B: Also you have begun to work with sound in this work. It is going to be more of an immersive experience for viewers when they enter the room – does this mean there will be a different approach?

L: More than a decade ago, going through the roads of the factory area at night, there would be a cascade of noise from all the different video halls. The syrupy dialogue would be mixed with the wailing of ghosts, and then a turn around the corner there would be images of swords – these video halls left me with a very profound impression.

B: Films work like a depository of different moods, each moving to a different rhythm and pace – and as you mentioned it is strongly connected with the role of memory too.

L: That’s right. All the elements are there, but it’s also not the most significant issue. I do not want to reduce it to a simple setting, but I want to rather recreate something that approaches something close to authentic ‘memory’.

B: I am interested to know what your relationship to painting is in terms of your work as an artist.

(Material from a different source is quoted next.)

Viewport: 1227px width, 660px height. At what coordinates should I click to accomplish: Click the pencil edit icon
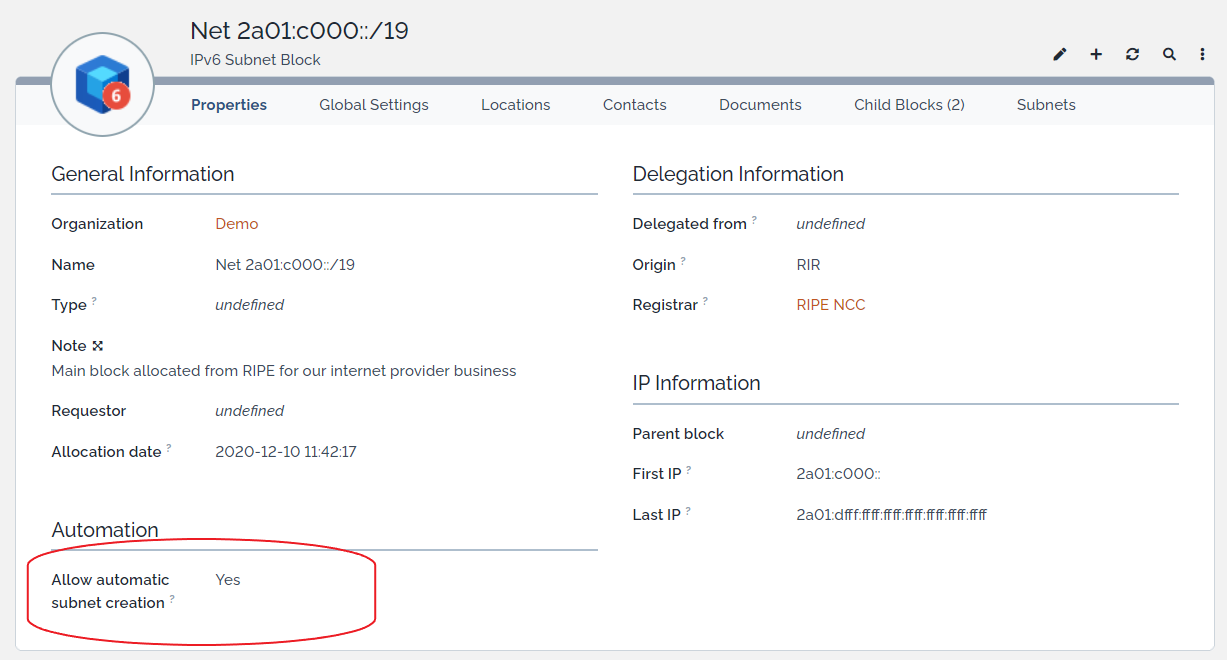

L: I see Moonlight like an installation and it just so happened that I could not find material more suitable or adequate for the idea than oil paint on canvas. So that is why I used these specific materials, which happen to have a particular significance in relation to painting. But I am really not only thinking of issues confined to just painting, I am also using an industrial air gun rather than a brush – so its not really appropriate to talk of its meaning exclusively as a painting.

B: So let’s talking about the two contrasting elements in the work: there are the geometric variations to the canvas stretcher and a consistent surface is applied to each canvas, which mimics the texture and visual elements of the moon. What was the starting point for this idea?

L: When I was 7 or 8 years old, I woke up one night in the evening. There was stillness all around and a beam of moonlight suddenly appeared, coming from the old courtyard, onto the head of the bed – it was then that I suddenly had this really strange profound question, why am I me? Why am I in this body? Finally I came up with the answer that heaven had sent me down to experience this world, I suddenly felt that the moon and myself were both divine entities. This was an early and very profound first experience I had looking at the moon. Throughout my youth, I always had a spiritual connection to the moon. It can move through the gaps of tree leaves to shimmer on the floor, helping you to see things faraway like the wind blowing on grass. The moonlight helps me not to be too conscious towards feelings of loneliness. But following urbanization, the moonlight has changed into another appearance: changing into a linear, more motionless shape as it goes through the gaps of buildings. By the time the moonlight enters from the window, there is already none of the glimmer around the edges – likewise there is no life to it either. Sometimes if I wake up in the lonely night, there is just light through the window to accompany you, it’s like an mute old friend and one who quietly just lies there, silently feeling all your emotions. I think that the majority of workers have this feeling too – this one window of moonlight is probably the only friend they can talk to. The moonlight embodies homesickness, yearning, loneliness, aspiration, and dreams, as well as other intangible sentiments.

As you grow older, you realize there are also craters and ridges on the moon surface – I see it as the living skin of the moon. Every ray of moonlight is really a part of its living body. The ray of moonlight resting next to me isn’t simply one flat surface, but rather like breath, an extension of this unique entity. For me, I felt that only oil painting would be adequate enough to express the grandeur and purity of the moon.